(Given records begins)

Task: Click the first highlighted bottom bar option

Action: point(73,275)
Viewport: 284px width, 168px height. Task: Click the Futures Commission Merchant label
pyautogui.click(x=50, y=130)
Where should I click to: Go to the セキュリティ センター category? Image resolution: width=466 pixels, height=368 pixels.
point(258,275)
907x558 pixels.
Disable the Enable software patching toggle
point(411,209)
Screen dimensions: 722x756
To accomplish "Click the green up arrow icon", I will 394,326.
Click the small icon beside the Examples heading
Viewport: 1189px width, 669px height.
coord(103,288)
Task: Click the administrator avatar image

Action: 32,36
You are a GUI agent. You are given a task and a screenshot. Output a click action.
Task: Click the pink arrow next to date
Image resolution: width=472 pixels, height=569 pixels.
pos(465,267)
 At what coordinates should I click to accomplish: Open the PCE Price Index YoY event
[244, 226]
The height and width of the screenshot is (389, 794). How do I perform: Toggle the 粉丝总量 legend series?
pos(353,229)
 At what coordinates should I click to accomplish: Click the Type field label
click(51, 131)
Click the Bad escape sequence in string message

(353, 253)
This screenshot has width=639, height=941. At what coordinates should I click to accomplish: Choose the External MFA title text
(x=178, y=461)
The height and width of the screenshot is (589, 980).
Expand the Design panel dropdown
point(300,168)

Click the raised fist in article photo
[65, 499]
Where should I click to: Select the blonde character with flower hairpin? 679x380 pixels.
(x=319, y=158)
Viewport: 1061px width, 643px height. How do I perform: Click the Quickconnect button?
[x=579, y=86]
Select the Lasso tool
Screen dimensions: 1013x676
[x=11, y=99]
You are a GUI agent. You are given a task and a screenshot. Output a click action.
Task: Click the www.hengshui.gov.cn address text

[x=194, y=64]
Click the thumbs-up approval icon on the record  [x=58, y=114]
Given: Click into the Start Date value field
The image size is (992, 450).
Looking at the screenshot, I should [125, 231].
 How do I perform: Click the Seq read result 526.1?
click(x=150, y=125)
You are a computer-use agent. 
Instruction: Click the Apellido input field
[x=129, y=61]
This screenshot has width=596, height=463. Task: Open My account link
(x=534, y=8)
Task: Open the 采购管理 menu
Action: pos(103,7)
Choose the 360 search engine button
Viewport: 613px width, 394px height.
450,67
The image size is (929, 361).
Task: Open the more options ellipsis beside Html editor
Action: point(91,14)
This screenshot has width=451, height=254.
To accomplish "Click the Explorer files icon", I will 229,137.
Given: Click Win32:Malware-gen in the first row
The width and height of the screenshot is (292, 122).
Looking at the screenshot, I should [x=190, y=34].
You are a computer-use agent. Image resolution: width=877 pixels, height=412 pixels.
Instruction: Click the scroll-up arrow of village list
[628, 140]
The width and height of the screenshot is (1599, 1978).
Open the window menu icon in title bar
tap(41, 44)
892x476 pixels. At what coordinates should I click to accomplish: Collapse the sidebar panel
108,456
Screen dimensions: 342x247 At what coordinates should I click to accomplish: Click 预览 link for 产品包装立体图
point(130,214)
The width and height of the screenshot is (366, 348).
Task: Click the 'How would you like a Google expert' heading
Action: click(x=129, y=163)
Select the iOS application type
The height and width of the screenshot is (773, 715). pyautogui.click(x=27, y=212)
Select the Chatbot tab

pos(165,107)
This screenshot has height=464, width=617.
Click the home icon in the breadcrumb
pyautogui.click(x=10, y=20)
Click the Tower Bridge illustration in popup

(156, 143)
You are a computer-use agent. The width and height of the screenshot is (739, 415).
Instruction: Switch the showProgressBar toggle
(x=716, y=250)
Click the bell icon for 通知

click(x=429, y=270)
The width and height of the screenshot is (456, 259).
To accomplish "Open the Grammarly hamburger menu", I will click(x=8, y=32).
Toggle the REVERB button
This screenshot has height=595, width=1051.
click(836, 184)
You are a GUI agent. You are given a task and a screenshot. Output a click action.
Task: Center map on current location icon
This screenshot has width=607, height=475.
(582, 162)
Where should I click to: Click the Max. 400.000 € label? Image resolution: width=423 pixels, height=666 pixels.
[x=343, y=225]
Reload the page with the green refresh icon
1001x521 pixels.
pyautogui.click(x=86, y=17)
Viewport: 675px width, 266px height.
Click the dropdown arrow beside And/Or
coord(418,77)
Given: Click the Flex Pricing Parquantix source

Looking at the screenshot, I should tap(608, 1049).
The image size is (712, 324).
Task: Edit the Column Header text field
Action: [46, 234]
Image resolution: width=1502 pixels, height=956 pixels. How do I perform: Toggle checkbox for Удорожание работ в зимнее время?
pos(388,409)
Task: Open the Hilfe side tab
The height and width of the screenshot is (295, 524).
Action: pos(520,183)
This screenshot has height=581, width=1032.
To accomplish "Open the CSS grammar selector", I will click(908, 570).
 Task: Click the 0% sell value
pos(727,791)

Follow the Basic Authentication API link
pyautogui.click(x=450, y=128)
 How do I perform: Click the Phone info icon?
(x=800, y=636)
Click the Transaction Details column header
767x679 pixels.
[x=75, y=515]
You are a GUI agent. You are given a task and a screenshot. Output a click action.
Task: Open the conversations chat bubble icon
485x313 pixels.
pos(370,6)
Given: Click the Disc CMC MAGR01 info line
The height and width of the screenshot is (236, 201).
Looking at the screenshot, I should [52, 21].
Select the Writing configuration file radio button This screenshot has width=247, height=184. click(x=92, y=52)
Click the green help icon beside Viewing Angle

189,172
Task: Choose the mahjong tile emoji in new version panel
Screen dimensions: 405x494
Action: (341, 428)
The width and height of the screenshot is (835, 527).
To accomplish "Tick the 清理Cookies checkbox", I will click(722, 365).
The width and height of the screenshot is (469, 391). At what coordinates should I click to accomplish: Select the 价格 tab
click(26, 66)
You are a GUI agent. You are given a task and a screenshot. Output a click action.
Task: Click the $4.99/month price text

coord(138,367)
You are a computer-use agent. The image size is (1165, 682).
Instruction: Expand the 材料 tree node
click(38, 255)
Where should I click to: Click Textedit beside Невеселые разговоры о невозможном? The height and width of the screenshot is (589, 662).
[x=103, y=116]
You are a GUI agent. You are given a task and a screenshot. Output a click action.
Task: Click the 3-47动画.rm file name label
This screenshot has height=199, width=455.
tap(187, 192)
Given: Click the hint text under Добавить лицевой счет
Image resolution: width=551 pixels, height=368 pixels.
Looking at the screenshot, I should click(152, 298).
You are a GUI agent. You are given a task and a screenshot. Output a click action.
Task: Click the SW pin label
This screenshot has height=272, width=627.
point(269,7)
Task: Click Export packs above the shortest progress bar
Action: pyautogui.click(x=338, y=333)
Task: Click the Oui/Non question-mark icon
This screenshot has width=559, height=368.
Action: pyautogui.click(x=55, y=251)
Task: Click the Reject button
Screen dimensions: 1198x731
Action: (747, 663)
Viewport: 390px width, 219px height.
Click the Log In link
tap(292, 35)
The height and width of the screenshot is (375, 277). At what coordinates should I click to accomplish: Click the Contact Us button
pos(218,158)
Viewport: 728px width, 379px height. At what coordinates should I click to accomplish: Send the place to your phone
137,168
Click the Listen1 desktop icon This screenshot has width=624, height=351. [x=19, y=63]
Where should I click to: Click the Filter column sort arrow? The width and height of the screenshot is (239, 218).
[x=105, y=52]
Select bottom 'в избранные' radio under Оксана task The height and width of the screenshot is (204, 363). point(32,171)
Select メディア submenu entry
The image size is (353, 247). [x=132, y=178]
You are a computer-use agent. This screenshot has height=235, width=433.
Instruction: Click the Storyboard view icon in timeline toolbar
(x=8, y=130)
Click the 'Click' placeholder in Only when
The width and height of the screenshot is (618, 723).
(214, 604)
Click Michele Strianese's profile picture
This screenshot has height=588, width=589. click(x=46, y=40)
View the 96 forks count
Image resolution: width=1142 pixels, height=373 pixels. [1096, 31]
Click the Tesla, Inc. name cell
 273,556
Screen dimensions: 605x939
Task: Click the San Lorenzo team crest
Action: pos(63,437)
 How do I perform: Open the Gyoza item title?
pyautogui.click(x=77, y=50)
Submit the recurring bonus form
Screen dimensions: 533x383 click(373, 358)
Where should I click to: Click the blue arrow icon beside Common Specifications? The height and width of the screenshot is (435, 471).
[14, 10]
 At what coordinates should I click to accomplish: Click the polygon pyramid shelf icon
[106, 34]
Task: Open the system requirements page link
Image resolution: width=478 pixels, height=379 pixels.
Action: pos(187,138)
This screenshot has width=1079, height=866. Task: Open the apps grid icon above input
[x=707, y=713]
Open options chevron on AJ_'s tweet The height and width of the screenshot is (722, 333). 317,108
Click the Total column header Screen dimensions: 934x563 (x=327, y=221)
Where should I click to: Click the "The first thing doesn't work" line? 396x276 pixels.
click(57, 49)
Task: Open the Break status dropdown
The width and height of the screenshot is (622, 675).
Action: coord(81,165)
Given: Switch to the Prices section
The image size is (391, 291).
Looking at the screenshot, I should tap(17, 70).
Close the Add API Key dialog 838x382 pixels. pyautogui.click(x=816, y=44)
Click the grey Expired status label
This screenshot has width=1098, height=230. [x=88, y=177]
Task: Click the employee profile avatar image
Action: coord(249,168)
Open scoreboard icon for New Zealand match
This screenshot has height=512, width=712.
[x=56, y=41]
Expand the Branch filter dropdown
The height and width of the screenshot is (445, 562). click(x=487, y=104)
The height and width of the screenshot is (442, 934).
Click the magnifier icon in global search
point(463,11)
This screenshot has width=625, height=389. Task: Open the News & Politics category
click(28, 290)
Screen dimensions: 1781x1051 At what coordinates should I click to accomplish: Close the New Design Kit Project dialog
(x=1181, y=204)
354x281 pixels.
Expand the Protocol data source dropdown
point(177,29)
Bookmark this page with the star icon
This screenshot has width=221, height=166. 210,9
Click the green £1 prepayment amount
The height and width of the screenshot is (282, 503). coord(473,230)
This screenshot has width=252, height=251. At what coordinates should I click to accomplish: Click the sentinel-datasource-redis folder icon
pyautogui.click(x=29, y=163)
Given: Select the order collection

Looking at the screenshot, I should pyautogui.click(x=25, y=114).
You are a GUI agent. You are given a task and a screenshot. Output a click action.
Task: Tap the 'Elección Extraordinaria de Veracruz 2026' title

(Given records ends)

### The problem
Copy every line of the entries in which "computer" can be found.

### Answer to this task
You are a computer-use agent. 
You are a computer-use agent. Image resolution: width=877 pixels, height=412 pixels.
You are a computer-use agent. The width and height of the screenshot is (739, 415).
You are a computer-use agent. The image size is (1165, 682).
You are a computer-use agent. This screenshot has height=235, width=433.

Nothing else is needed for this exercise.